* _Task brief_:
Update the material from the line containing "This screenshot has" through the line containing "y-axis-title: Poison Success is", changing "height" to "vertical size" and keeping everything else the same. Return only those lines.

──────── Information given

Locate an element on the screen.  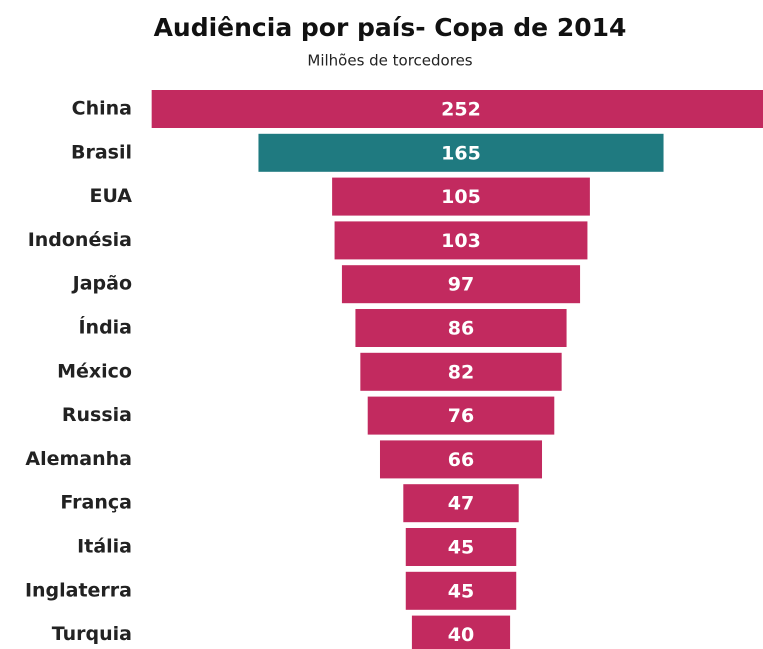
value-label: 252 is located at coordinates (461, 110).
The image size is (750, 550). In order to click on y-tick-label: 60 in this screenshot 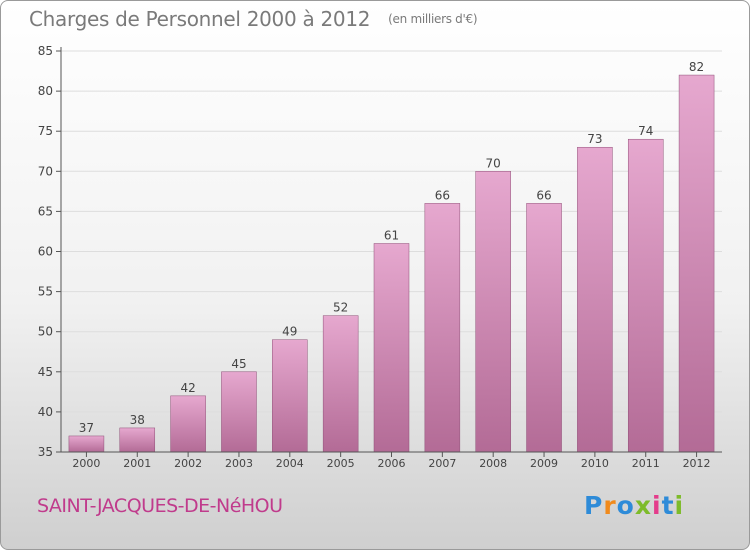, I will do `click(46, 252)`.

────────────────
──────── Information given

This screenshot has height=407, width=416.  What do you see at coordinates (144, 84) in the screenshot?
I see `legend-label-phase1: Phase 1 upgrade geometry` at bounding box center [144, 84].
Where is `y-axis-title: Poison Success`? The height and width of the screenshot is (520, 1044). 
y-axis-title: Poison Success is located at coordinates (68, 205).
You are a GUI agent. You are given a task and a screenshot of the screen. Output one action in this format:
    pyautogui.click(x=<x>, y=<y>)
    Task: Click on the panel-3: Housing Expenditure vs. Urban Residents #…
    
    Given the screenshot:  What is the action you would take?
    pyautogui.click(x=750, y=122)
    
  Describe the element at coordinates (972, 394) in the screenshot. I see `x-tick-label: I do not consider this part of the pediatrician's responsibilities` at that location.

────────────────
──────── Information given

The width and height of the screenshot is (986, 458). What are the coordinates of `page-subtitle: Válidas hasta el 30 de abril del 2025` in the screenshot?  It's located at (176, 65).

────────────────

* _Written solution_:
This screenshot has vertical size=407, width=416.  What do you see at coordinates (144, 84) in the screenshot?
I see `legend-label-phase1: Phase 1 upgrade geometry` at bounding box center [144, 84].
Where is `y-axis-title: Poison Success`? The vertical size and width of the screenshot is (520, 1044). 
y-axis-title: Poison Success is located at coordinates (68, 205).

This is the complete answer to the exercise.